=== Given data ===
────────────────────

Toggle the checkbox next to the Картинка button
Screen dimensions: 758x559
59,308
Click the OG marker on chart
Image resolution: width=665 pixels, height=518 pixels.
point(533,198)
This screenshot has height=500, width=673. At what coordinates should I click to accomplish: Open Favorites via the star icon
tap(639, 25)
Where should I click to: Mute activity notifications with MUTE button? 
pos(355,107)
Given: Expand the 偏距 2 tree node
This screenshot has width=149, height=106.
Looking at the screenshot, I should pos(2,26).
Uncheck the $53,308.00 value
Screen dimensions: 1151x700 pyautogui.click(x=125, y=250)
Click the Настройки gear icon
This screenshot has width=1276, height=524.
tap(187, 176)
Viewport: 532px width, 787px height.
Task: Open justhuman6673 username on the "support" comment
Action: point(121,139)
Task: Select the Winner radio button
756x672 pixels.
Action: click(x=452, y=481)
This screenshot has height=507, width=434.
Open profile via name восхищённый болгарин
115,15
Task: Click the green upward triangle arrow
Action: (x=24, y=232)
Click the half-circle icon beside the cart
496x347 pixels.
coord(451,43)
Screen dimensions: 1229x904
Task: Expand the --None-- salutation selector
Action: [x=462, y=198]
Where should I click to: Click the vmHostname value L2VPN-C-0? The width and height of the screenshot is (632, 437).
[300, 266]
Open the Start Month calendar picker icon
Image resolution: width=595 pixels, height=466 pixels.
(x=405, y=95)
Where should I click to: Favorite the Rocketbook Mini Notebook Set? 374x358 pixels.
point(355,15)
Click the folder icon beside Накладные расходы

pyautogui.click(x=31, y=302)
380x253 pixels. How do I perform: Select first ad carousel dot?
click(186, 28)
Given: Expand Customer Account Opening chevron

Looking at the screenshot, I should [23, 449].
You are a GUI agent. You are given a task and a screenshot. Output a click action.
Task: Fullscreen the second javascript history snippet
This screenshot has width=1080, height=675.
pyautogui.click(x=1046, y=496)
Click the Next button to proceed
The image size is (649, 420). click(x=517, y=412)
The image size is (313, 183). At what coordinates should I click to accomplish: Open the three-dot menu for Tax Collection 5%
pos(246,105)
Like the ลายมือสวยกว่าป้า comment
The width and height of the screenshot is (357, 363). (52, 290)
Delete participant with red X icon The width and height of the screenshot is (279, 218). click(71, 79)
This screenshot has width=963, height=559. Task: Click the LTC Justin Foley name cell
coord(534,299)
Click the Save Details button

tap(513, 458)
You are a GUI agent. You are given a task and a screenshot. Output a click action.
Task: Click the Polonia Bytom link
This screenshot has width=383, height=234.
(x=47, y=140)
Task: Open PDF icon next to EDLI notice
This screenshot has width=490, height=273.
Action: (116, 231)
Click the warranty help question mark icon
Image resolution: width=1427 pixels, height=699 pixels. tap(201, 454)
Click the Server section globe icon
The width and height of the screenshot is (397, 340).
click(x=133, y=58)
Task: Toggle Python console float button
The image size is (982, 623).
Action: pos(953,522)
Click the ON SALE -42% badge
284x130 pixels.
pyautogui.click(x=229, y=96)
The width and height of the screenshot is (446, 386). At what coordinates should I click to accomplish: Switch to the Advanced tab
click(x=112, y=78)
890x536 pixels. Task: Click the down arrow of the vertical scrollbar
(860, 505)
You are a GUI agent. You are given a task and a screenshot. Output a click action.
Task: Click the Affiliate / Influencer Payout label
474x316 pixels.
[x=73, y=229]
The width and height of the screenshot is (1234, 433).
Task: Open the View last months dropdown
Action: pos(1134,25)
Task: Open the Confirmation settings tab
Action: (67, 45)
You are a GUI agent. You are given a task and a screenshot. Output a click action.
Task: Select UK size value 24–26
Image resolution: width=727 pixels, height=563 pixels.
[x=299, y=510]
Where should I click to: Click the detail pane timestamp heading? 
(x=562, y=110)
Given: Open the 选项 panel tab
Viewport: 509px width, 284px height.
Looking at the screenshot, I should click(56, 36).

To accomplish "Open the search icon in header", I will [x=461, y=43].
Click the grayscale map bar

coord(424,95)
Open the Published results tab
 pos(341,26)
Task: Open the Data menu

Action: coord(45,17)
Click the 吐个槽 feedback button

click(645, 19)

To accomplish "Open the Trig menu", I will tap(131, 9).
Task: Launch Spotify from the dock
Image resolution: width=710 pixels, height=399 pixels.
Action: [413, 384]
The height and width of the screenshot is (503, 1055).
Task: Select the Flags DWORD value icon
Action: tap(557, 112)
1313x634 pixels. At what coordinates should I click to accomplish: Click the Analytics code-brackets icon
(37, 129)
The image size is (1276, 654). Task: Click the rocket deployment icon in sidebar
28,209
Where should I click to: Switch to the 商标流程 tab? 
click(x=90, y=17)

────────────────────

=== What is expected ===
Print every record exactly, so that each word matches what is written above.

=== Output below ===
Toggle the checkbox next to the Картинка button
Screen dimensions: 758x559
59,308
Click the OG marker on chart
Image resolution: width=665 pixels, height=518 pixels.
point(533,198)
This screenshot has height=500, width=673. At what coordinates should I click to accomplish: Open Favorites via the star icon
tap(639, 25)
Where should I click to: Mute activity notifications with MUTE button? 
pos(355,107)
Given: Expand the 偏距 2 tree node
This screenshot has width=149, height=106.
Looking at the screenshot, I should pos(2,26).
Uncheck the $53,308.00 value
Screen dimensions: 1151x700 pyautogui.click(x=125, y=250)
Click the Настройки gear icon
This screenshot has width=1276, height=524.
tap(187, 176)
Viewport: 532px width, 787px height.
Task: Open justhuman6673 username on the "support" comment
Action: point(121,139)
Task: Select the Winner radio button
756x672 pixels.
Action: click(x=452, y=481)
This screenshot has height=507, width=434.
Open profile via name восхищённый болгарин
115,15
Task: Click the green upward triangle arrow
Action: (x=24, y=232)
Click the half-circle icon beside the cart
496x347 pixels.
coord(451,43)
Screen dimensions: 1229x904
Task: Expand the --None-- salutation selector
Action: [x=462, y=198]
Where should I click to: Click the vmHostname value L2VPN-C-0? The width and height of the screenshot is (632, 437).
[300, 266]
Open the Start Month calendar picker icon
Image resolution: width=595 pixels, height=466 pixels.
(x=405, y=95)
Where should I click to: Favorite the Rocketbook Mini Notebook Set? 374x358 pixels.
point(355,15)
Click the folder icon beside Накладные расходы

pyautogui.click(x=31, y=302)
380x253 pixels. How do I perform: Select first ad carousel dot?
click(186, 28)
Given: Expand Customer Account Opening chevron

Looking at the screenshot, I should [23, 449].
You are a GUI agent. You are given a task and a screenshot. Output a click action.
Task: Fullscreen the second javascript history snippet
This screenshot has width=1080, height=675.
pyautogui.click(x=1046, y=496)
Click the Next button to proceed
The image size is (649, 420). click(x=517, y=412)
The image size is (313, 183). At what coordinates should I click to accomplish: Open the three-dot menu for Tax Collection 5%
pos(246,105)
Like the ลายมือสวยกว่าป้า comment
The width and height of the screenshot is (357, 363). (52, 290)
Delete participant with red X icon The width and height of the screenshot is (279, 218). click(71, 79)
This screenshot has width=963, height=559. Task: Click the LTC Justin Foley name cell
coord(534,299)
Click the Save Details button

tap(513, 458)
You are a GUI agent. You are given a task and a screenshot. Output a click action.
Task: Click the Polonia Bytom link
This screenshot has width=383, height=234.
(x=47, y=140)
Task: Open PDF icon next to EDLI notice
This screenshot has width=490, height=273.
Action: (116, 231)
Click the warranty help question mark icon
Image resolution: width=1427 pixels, height=699 pixels. tap(201, 454)
Click the Server section globe icon
The width and height of the screenshot is (397, 340).
click(x=133, y=58)
Task: Toggle Python console float button
The image size is (982, 623).
Action: pos(953,522)
Click the ON SALE -42% badge
284x130 pixels.
pyautogui.click(x=229, y=96)
The width and height of the screenshot is (446, 386). At what coordinates should I click to accomplish: Switch to the Advanced tab
click(x=112, y=78)
890x536 pixels. Task: Click the down arrow of the vertical scrollbar
(860, 505)
You are a GUI agent. You are given a task and a screenshot. Output a click action.
Task: Click the Affiliate / Influencer Payout label
474x316 pixels.
[x=73, y=229]
The width and height of the screenshot is (1234, 433).
Task: Open the View last months dropdown
Action: pos(1134,25)
Task: Open the Confirmation settings tab
Action: (67, 45)
You are a GUI agent. You are given a task and a screenshot. Output a click action.
Task: Select UK size value 24–26
Image resolution: width=727 pixels, height=563 pixels.
[x=299, y=510]
Where should I click to: Click the detail pane timestamp heading? 
(x=562, y=110)
Given: Open the 选项 panel tab
Viewport: 509px width, 284px height.
Looking at the screenshot, I should click(56, 36).

To accomplish "Open the search icon in header", I will [x=461, y=43].
Click the grayscale map bar

coord(424,95)
Open the Published results tab
 pos(341,26)
Task: Open the Data menu

Action: coord(45,17)
Click the 吐个槽 feedback button

click(645, 19)

To accomplish "Open the Trig menu", I will tap(131, 9).
Task: Launch Spotify from the dock
Image resolution: width=710 pixels, height=399 pixels.
Action: [413, 384]
The height and width of the screenshot is (503, 1055).
Task: Select the Flags DWORD value icon
Action: tap(557, 112)
1313x634 pixels. At what coordinates should I click to accomplish: Click the Analytics code-brackets icon
(37, 129)
The image size is (1276, 654). Task: Click the rocket deployment icon in sidebar
28,209
Where should I click to: Switch to the 商标流程 tab? 
click(x=90, y=17)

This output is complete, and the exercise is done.